Thank you. I had some advice from a professional that Poker winnings can be classified as "earned" income and referred to the Baxter v United states case (I can't link to it)

My UK salary +poker winnings is less than the circa $100k limit for the Foreign earned income exclusion so as there will be no tax due here I may aswell add it and report it

As for the $6k won in a las vegas poker tournament, I'm unsure whether this will be subject to tax or not if it's my only taxable income


----------



## KRM2015 (Jan 21, 2015)

Sorry for all the questions....

1 other issue is that I got married in 2014. I have gotten a new US passport in my new name (does this automatically update SSN?)

When i file my back taxes 2011-2013 what name should I be putting on the form, my current name or my name during those years (maiden name)?


----------



## nyclon (Apr 3, 2011)

Changing your name on your passport does not automatically update your name on your Social Security card. You must change that separately. 

See 6 in the link:

Social Security Numbers | Embassy of the United States


----------



## BBCWatcher (Dec 28, 2012)

Not quite. According to Baxter v. U.S. there's a distinction between a professional gambler and a non-professional gambler, as I noted. You have to check the IRS's definition of "professional gambler" to determine whether you are one.

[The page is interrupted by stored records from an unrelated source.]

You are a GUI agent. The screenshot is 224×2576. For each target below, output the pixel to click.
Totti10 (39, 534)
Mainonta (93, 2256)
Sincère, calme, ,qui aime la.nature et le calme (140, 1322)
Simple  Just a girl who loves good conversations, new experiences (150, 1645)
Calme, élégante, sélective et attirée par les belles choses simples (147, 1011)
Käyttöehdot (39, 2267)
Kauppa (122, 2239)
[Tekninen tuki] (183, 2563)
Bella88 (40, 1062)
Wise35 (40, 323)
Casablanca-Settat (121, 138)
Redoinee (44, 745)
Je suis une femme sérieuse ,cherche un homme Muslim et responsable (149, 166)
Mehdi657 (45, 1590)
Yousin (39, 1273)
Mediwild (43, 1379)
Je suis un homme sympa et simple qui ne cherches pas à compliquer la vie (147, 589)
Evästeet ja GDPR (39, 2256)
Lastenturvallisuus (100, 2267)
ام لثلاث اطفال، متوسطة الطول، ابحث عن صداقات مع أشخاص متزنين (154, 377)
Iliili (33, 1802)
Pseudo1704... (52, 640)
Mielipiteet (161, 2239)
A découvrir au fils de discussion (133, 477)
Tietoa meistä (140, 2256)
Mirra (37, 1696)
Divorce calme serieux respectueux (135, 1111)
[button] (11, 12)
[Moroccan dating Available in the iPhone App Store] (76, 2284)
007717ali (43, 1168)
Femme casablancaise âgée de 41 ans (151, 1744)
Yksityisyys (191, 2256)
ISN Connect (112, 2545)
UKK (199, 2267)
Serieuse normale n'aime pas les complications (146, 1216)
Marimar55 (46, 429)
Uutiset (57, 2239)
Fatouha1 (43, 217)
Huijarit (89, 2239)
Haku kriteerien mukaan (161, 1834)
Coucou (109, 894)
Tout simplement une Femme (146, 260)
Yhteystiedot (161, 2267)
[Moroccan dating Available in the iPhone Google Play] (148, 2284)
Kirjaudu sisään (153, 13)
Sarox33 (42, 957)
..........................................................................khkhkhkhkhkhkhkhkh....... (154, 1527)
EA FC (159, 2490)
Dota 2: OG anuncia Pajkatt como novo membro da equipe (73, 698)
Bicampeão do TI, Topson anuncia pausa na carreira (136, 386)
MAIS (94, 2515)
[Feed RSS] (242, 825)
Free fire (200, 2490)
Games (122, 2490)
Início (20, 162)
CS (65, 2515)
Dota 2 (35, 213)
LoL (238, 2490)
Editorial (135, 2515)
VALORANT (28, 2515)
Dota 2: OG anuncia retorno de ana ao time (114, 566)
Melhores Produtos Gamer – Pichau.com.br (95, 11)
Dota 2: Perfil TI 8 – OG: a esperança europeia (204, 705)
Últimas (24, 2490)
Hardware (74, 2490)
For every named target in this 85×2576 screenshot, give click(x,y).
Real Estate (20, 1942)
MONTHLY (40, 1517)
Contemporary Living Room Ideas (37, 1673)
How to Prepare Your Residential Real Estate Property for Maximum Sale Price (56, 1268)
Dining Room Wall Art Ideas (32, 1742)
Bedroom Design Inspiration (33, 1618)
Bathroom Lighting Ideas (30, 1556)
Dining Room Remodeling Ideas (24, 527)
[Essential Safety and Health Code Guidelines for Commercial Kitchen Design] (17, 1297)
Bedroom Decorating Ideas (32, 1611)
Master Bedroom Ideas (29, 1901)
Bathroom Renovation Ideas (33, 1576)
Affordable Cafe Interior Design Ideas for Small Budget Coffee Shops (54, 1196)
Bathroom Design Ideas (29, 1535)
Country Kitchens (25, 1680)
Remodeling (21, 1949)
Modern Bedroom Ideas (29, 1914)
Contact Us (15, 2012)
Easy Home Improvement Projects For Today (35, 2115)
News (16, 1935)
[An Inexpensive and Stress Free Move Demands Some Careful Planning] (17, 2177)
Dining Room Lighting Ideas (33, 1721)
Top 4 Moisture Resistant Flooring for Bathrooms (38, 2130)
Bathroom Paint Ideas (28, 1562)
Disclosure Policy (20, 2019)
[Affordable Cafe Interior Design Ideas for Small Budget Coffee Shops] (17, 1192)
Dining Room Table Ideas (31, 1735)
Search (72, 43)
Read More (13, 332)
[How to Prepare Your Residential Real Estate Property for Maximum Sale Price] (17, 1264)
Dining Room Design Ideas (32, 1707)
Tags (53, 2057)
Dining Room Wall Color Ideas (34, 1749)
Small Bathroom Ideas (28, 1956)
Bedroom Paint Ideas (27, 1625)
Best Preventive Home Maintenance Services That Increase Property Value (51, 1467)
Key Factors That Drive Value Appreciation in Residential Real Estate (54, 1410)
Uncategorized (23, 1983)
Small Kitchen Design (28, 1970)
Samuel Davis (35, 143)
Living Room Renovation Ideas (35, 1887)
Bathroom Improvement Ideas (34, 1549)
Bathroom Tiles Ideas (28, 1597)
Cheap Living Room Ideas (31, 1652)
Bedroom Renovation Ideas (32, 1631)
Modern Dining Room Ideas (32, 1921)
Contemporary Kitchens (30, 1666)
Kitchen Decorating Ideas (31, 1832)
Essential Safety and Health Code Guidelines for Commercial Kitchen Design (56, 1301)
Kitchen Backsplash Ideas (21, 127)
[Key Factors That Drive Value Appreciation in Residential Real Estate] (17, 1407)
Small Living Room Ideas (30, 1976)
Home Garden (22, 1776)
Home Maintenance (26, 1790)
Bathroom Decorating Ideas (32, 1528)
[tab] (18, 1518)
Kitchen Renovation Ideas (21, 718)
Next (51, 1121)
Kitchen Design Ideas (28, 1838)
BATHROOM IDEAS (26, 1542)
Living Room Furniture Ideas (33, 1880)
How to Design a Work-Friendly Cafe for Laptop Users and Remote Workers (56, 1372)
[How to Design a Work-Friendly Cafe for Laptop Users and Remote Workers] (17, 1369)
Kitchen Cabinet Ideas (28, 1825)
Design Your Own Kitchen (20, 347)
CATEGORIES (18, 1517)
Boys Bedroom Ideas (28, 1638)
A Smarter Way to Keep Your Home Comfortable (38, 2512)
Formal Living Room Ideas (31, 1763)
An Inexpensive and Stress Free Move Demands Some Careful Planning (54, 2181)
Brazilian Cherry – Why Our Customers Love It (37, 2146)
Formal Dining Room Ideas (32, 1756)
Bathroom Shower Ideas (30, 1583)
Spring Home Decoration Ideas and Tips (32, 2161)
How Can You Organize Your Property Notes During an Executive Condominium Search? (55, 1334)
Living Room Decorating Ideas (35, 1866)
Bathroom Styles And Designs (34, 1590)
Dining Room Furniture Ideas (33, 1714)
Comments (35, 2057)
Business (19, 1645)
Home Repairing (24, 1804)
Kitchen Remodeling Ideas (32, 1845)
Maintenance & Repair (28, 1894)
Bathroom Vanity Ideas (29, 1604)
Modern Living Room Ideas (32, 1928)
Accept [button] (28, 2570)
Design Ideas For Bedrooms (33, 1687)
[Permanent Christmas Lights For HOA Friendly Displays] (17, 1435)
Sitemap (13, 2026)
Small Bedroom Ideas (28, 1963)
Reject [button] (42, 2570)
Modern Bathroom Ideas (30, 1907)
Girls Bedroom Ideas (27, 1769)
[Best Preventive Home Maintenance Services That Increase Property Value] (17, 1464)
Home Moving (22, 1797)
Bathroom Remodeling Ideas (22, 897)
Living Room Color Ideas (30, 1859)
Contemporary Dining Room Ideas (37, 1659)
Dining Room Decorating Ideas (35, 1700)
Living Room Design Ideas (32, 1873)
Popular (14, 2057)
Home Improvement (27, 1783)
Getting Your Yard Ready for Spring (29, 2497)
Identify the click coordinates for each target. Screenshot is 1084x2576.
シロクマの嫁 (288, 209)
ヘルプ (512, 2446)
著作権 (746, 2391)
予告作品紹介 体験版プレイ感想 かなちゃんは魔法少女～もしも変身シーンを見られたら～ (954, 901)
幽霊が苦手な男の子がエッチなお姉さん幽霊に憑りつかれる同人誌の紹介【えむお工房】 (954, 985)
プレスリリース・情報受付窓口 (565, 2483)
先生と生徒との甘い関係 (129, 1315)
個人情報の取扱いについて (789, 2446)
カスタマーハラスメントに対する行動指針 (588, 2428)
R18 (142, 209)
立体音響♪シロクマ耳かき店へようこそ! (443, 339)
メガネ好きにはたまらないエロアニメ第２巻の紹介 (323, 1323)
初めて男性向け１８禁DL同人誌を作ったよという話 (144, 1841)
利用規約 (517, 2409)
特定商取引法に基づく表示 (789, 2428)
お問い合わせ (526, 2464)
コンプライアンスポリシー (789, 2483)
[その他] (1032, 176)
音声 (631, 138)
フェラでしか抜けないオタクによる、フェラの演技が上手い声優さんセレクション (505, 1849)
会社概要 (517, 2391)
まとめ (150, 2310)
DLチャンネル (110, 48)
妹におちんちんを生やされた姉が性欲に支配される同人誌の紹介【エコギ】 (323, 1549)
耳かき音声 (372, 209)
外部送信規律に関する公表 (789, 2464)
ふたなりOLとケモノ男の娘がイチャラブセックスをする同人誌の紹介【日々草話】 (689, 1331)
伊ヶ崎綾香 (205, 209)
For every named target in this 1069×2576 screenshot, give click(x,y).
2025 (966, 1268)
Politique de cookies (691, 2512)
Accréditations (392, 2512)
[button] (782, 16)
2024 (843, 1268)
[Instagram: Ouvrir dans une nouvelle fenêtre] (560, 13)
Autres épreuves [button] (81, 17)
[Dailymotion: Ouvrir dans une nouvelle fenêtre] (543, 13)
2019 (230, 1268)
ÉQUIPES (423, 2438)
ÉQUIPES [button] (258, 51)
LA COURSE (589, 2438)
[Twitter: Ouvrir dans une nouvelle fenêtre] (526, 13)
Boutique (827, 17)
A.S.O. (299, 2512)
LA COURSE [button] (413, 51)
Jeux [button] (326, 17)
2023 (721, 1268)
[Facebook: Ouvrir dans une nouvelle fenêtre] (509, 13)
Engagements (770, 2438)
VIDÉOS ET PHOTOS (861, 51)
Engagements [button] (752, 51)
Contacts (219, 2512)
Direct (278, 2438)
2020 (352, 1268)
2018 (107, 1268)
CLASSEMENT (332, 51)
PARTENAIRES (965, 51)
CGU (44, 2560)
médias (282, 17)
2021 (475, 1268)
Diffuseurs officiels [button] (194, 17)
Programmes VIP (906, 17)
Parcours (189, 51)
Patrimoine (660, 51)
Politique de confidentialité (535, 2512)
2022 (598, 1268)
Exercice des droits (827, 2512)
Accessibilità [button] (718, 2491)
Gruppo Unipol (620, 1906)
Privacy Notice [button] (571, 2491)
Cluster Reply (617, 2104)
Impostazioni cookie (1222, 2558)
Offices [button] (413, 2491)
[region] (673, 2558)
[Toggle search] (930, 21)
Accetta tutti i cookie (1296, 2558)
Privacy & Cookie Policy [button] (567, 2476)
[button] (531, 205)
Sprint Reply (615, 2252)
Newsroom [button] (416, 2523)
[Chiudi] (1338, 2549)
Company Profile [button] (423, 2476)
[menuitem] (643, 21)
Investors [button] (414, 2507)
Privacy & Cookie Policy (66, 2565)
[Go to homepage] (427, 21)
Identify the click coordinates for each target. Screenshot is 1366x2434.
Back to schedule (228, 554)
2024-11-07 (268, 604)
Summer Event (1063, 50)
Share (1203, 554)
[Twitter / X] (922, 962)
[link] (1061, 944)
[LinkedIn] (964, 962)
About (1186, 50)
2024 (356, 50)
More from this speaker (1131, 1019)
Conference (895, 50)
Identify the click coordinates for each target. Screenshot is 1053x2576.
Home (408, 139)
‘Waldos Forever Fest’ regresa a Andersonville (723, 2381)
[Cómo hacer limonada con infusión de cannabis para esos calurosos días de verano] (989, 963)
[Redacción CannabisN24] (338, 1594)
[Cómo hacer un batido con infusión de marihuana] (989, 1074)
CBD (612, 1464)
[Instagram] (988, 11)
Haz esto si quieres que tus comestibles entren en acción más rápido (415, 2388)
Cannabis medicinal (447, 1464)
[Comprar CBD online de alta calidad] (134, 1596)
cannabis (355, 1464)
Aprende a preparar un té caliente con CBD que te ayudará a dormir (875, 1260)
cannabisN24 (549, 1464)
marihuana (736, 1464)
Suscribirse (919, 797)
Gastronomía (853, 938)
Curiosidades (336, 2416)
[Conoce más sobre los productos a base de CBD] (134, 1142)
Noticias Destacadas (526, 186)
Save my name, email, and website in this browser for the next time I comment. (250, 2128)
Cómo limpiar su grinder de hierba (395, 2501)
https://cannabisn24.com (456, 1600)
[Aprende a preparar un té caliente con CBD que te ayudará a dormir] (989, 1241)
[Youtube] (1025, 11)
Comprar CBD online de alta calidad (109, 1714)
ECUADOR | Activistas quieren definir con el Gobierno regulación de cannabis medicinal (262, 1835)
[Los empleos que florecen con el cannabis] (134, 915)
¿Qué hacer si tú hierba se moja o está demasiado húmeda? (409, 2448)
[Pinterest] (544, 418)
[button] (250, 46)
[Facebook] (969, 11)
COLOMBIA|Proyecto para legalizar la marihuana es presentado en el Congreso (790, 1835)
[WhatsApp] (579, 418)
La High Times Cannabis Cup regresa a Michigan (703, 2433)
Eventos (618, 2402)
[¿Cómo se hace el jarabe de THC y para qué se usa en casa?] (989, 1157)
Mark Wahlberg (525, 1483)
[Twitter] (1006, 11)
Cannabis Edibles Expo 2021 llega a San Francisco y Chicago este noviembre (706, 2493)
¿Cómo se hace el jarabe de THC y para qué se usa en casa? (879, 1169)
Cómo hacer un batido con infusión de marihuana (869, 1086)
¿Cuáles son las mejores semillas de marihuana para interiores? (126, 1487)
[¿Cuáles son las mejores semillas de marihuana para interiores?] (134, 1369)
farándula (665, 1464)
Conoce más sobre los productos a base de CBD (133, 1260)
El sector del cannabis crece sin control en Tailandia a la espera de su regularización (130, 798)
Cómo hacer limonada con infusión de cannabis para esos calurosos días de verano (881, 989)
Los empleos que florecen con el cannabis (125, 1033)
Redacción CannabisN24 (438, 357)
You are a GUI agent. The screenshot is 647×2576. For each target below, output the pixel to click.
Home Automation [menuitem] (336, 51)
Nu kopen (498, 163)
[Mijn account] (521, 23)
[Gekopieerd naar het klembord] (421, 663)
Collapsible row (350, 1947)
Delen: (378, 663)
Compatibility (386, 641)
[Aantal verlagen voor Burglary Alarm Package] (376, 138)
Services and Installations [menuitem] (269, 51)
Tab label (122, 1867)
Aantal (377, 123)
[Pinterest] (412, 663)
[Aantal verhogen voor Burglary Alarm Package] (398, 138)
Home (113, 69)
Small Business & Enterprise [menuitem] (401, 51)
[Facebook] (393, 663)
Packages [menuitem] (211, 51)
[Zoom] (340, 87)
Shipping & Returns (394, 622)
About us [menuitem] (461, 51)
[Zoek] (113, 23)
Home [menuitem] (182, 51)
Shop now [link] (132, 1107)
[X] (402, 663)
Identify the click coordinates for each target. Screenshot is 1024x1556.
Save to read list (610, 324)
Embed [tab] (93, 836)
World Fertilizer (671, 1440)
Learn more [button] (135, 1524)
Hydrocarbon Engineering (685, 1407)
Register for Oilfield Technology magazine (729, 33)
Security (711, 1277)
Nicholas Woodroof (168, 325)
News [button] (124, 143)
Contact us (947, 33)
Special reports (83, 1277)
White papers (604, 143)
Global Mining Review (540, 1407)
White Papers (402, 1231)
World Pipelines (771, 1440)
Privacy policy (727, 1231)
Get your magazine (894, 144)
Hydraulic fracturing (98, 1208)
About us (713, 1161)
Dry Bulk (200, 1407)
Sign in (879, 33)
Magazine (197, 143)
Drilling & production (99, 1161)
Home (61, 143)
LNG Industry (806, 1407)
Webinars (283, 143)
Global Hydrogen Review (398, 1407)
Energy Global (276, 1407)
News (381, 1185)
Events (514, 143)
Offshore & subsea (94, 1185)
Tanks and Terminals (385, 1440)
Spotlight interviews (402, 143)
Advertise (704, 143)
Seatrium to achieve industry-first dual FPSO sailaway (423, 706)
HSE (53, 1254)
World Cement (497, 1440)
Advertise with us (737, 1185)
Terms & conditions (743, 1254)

Yes, that determination will influence whether your winnings are classified as earned income or not, though keep in mind Vegas winnings are not _foreign_ even if you could treat them as earned. (And be careful what you wish for. If earned you'll likely need to pay self-employment tax on them, i.e. Social Security contributions.) All of this _probably_ won't matter, though. You still have a personal exemption and standard deduction (or itemized deductions), and you still have the FTC. (The scope of your FTC will depend on whether or not you take the FEIE.)

Your winnings in Vegas in that amount may have had U.S. tax withheld. Check the statement you received. Yes, the casino is supposed to withhold taxes, at least if your winnings are substantial enough in one "transaction," and issue a statement when they do so. If you did pay U.S. tax on your Vegas winnings then you'd report the gross (before tax) as income and the tax paid as I described upthread.

I'm not aware of any residency requirement limiting your ability to itemize gambling losses. Where do you see that?


----------